### [Directions for this task]
How many lines in the records below contain the word "should"? Reply with the number alone.

### [Provided material]
##########

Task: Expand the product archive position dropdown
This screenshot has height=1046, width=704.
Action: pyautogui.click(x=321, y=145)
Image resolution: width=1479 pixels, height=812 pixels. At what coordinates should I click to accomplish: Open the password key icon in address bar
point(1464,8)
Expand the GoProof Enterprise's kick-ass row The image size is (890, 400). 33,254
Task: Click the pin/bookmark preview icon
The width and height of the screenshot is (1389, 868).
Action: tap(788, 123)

##########

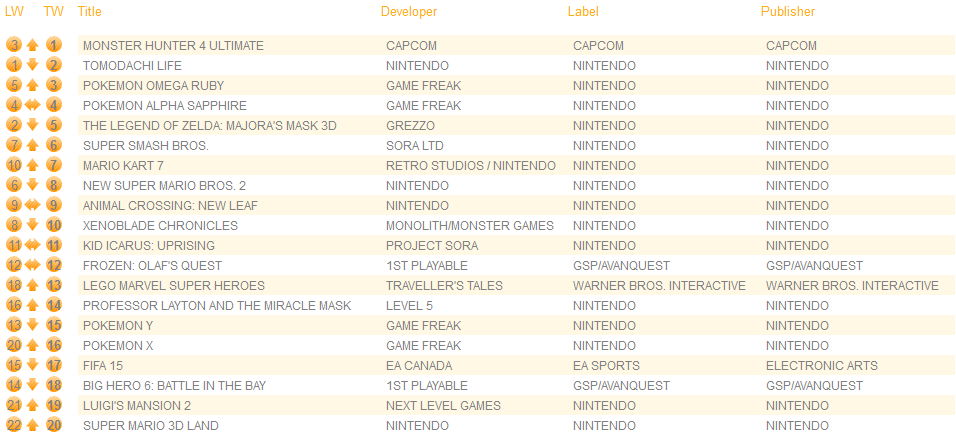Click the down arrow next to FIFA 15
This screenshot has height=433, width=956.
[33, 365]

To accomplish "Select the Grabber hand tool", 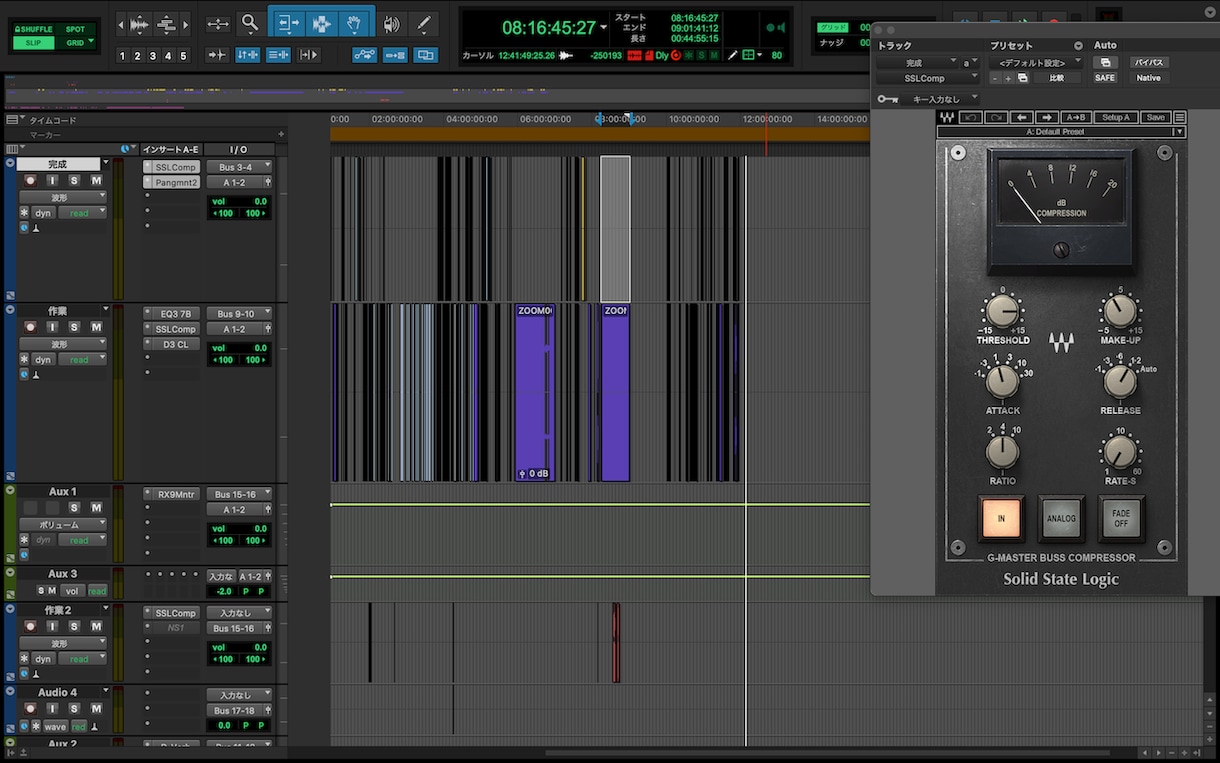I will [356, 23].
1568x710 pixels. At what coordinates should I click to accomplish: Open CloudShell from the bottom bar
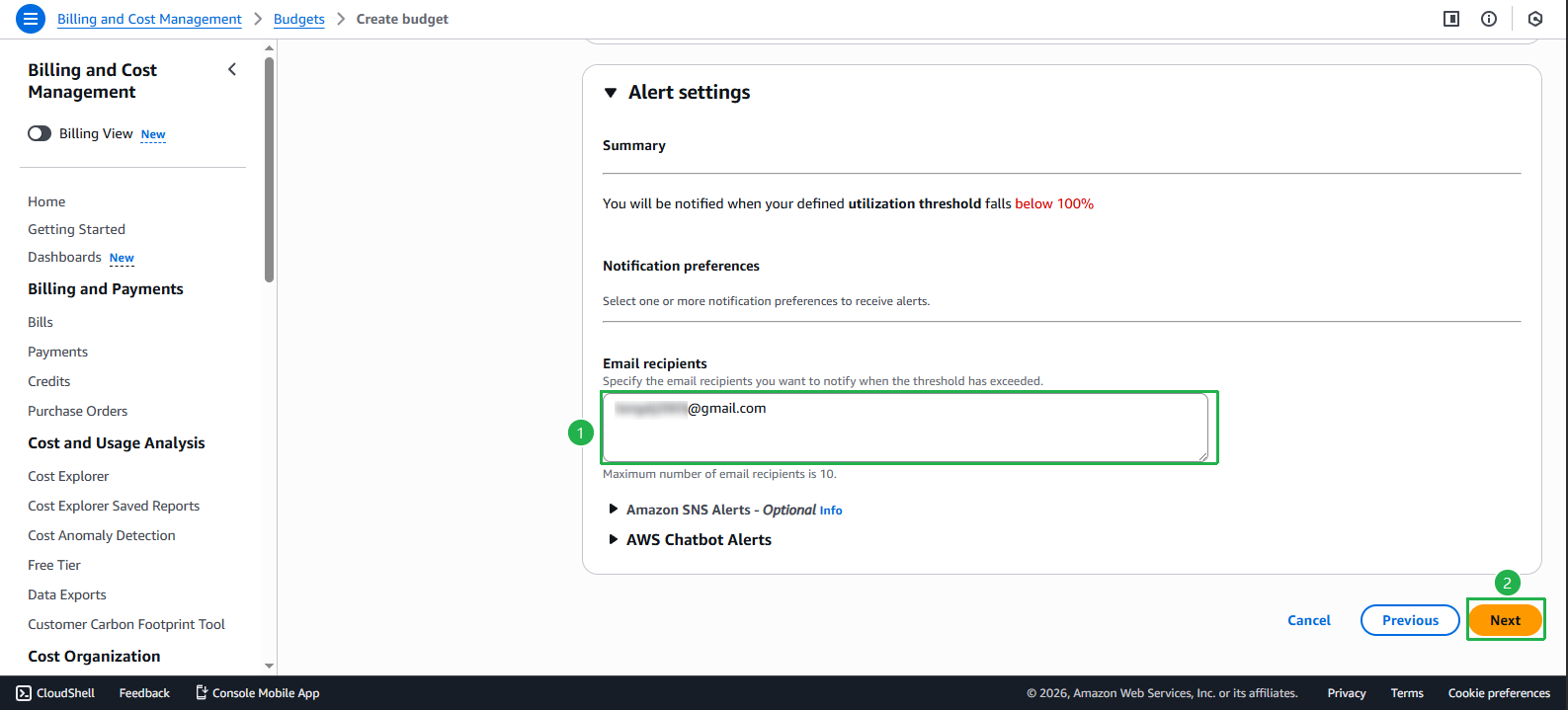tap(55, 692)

##########

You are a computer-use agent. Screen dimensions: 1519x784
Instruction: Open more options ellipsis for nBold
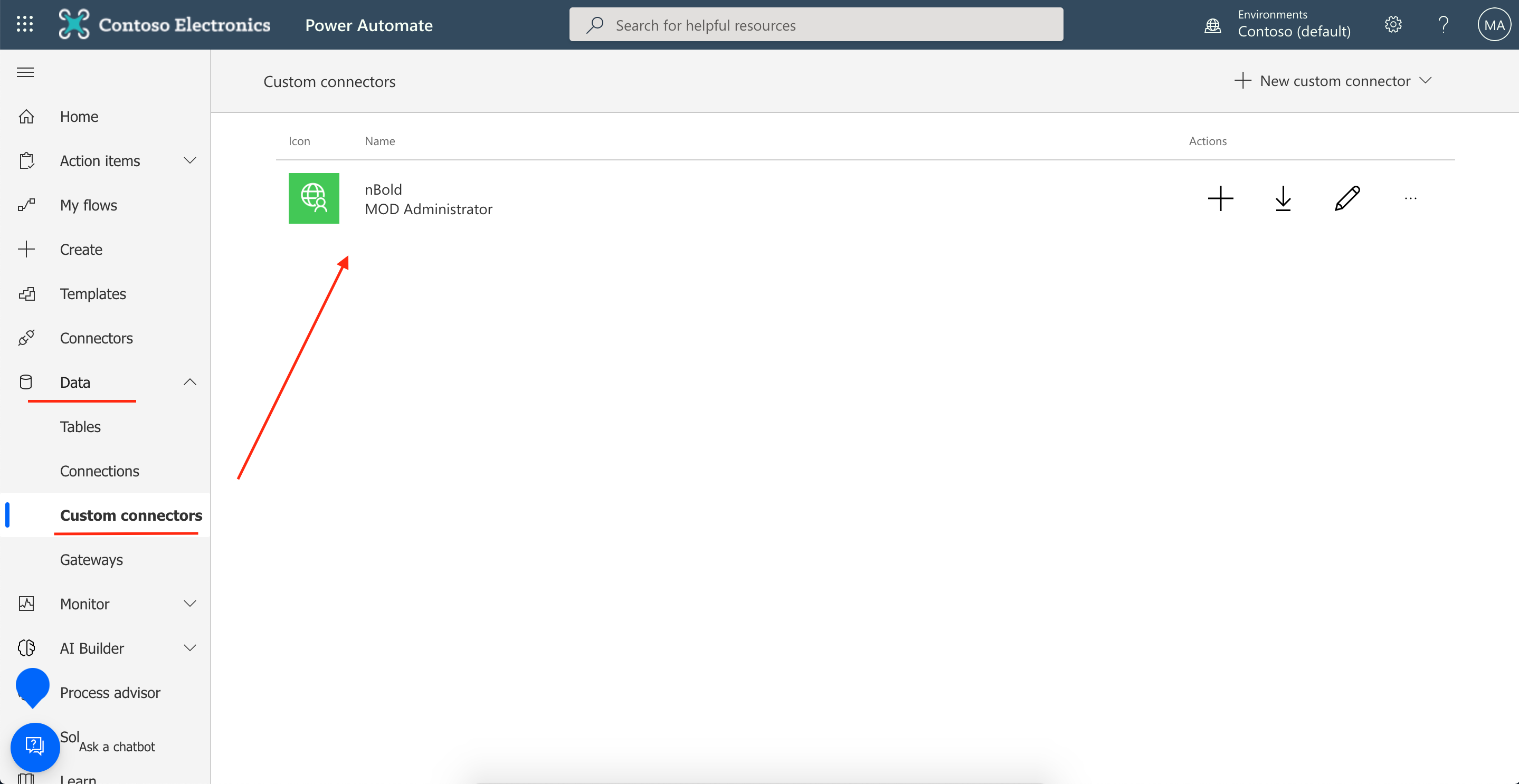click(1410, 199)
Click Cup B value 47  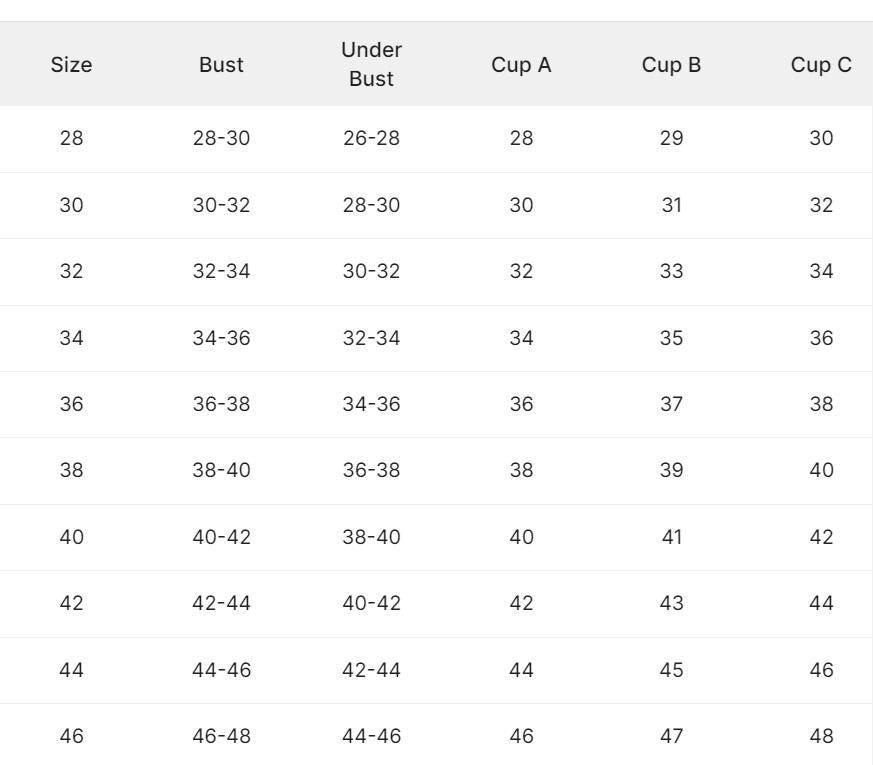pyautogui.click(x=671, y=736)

##########

### [Response to the exercise]
2